* PASSAGE:
>> begin
2.2 Ultrafast 2D NMR

Secondly, we focus on ultrafast 2D NMR that is able to deliver any kind of 2D NMR spectra involving homo- or heteronuclear correlation in a single scan and, therefore, in a fraction of a second. The basis of this approach relies on the concept of revealing the spin interactions measured by spatiotemporal encoding [90]. The strategy is essentially that, instead of measuring N1 successive experiments multiple times on the sample with an independent increase of time, a better way to do it, as in the case of UF spectroscopy, is the one that “divides” the sample into N1 fractions and records all of them simultaneously within one scan ( Figure 3 ) [90]. The application of slice-selective gradients encodes different phases in different slices similarly to incremental decay. As a result, the entire spectrum can be built from a single scan. However, the cost is reduced sensitivity.

Figure 3.

Comparison between the conventional and UF 2D NMR approaches. (a) Conventional approach of 2D NMR is done on the sample by measuring N1 successive experiments multiple times with an independent increase of time. (b) UF 2D NMR approach can be conceptualized as “dividing” the sample to fractions and recording all of them simultaneously within one scan [adapted and modified from ref. [90]].

The so-called fast 2D NMR spectroscopy has found multiple applications in the field of metabolomics [86, 91, 92], as well as in the analysis of natural products [92, 93, 94]. The ultrafast quantitative 2D NMR spectroscopy is also an appropriate choice for measuring 13C enrichments in a single scan (with ultrafast COSY and zTOCSY experiments). The authors of this study have reported an accuracy of 1–2%, an average precision of 3%, which is believed to be better than those previously achieved with different approaches [95]. This approach is also used in acquiring R1 longitudinal relaxation rates [4].
>> end
* SET TASK A: Extract the passage on ultrafast 2D NMR in full, word for word.
The passage on ultrafast 2D NMR has no connection to the records.

* SUPPLIED RECORDS:
>> begin
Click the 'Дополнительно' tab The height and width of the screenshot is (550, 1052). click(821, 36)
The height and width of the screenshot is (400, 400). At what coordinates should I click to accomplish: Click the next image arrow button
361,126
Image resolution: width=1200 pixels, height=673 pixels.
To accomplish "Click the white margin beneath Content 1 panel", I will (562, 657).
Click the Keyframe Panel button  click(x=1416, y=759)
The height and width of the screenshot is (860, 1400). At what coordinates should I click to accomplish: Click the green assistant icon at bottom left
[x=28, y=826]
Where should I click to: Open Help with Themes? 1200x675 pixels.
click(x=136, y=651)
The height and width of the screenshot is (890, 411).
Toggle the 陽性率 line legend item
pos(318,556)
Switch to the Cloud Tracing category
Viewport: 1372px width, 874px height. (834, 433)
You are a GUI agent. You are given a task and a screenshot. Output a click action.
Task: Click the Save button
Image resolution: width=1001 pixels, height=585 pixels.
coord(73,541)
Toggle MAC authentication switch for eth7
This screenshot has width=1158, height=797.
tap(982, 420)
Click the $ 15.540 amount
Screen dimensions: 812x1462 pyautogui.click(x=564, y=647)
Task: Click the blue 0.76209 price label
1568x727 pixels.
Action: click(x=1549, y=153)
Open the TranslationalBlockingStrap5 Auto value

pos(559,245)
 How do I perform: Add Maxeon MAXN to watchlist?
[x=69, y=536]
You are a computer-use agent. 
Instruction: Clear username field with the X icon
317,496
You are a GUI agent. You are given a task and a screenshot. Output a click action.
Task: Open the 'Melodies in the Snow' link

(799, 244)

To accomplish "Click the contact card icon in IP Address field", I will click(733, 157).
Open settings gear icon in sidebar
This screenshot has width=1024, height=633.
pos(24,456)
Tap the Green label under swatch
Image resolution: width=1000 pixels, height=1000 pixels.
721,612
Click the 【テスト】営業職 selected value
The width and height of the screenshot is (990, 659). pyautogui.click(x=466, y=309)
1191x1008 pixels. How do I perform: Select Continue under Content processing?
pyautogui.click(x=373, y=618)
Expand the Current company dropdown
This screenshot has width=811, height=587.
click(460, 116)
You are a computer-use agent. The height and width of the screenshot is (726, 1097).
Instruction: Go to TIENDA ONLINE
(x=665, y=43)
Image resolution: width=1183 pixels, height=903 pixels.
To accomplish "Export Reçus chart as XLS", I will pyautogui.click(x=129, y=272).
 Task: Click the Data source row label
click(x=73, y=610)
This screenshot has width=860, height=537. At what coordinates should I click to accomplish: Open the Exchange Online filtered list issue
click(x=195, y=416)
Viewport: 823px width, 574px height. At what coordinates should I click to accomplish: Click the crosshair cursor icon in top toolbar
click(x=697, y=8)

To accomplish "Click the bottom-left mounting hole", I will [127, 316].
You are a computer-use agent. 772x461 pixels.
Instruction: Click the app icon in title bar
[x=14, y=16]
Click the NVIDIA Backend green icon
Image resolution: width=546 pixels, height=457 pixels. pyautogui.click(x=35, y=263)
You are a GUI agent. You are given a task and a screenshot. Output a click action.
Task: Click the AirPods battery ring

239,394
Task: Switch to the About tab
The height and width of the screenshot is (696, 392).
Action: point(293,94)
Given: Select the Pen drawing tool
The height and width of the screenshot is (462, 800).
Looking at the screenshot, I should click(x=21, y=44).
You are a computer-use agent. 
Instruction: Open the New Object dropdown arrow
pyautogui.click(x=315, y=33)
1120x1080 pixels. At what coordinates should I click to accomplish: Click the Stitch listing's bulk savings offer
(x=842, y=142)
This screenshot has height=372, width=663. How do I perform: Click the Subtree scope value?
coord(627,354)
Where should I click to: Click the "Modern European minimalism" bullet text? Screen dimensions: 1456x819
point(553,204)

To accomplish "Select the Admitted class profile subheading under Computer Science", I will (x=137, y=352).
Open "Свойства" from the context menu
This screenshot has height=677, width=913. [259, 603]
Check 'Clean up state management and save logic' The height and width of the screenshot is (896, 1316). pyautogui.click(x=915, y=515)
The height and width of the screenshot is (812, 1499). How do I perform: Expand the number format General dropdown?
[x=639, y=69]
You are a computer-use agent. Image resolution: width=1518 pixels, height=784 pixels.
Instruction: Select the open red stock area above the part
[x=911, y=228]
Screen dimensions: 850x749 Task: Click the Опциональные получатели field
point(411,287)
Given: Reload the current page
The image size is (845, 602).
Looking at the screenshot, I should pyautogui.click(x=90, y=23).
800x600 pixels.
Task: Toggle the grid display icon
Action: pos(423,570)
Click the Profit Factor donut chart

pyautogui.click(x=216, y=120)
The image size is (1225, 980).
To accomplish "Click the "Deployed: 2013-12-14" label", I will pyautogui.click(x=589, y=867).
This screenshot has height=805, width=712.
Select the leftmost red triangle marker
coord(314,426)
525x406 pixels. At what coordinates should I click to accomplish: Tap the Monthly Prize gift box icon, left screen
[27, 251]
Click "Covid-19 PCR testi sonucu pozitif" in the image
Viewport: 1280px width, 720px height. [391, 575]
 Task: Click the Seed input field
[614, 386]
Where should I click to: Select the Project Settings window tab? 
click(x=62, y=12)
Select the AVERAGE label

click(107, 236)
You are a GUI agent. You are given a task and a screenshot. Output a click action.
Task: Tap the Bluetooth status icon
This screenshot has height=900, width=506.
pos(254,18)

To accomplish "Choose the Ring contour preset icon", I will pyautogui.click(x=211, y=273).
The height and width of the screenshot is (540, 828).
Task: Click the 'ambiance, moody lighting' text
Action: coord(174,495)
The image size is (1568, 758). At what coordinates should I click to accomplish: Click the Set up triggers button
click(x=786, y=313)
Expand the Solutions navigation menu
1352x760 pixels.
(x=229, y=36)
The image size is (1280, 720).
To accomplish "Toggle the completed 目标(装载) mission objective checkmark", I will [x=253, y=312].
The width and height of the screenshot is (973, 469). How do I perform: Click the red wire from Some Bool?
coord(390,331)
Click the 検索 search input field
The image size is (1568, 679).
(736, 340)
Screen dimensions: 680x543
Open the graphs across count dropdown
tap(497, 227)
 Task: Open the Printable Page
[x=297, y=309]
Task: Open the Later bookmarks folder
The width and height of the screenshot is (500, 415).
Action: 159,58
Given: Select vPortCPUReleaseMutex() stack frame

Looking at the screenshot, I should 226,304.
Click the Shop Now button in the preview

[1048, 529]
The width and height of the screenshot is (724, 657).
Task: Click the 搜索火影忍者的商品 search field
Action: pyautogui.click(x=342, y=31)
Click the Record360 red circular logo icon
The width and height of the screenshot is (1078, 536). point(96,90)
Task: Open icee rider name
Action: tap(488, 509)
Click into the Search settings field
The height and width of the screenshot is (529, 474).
>> end
* SET TASK B: Lay out the lines of the records as a numbered list, skipping blank lines, beginning at the line that contains "1120x1080 pixels. At" and stopping after the line that contains "will (x=137, y=352).".

* FULL RESPONSE A:
2.2 Ultrafast 2D NMR

Secondly, we focus on ultrafast 2D NMR that is able to deliver any kind of 2D NMR spectra involving homo- or heteronuclear correlation in a single scan and, therefore, in a fraction of a second. The basis of this approach relies on the concept of revealing the spin interactions measured by spatiotemporal encoding [90]. The strategy is essentially that, instead of measuring N1 successive experiments multiple times on the sample with an independent increase of time, a better way to do it, as in the case of UF spectroscopy, is the one that “divides” the sample into N1 fractions and records all of them simultaneously within one scan ( Figure 3 ) [90]. The application of slice-selective gradients encodes different phases in different slices similarly to incremental decay. As a result, the entire spectrum can be built from a single scan. However, the cost is reduced sensitivity.

Figure 3.

Comparison between the conventional and UF 2D NMR approaches. (a) Conventional approach of 2D NMR is done on the sample by measuring N1 successive experiments multiple times with an independent increase of time. (b) UF 2D NMR approach can be conceptualized as “dividing” the sample to fractions and recording all of them simultaneously within one scan [adapted and modified from ref. [90]].

The so-called fast 2D NMR spectroscopy has found multiple applications in the field of metabolomics [86, 91, 92], as well as in the analysis of natural products [92, 93, 94]. The ultrafast quantitative 2D NMR spectroscopy is also an appropriate choice for measuring 13C enrichments in a single scan (with ultrafast COSY and zTOCSY experiments). The authors of this study have reported an accuracy of 1–2%, an average precision of 3%, which is believed to be better than those previously achieved with different approaches [95]. This approach is also used in acquiring R1 longitudinal relaxation rates [4].

* FULL RESPONSE B:
1. 1120x1080 pixels. At what coordinates should I click to accomplish: Click the Stitch listing's bulk savings offer
2. (x=842, y=142)
3. This screenshot has height=372, width=663. How do I perform: Click the Subtree scope value?
4. coord(627,354)
5. Where should I click to: Click the "Modern European minimalism" bullet text? Screen dimensions: 1456x819
6. point(553,204)
7. To accomplish "Select the Admitted class profile subheading under Computer Science", I will (x=137, y=352).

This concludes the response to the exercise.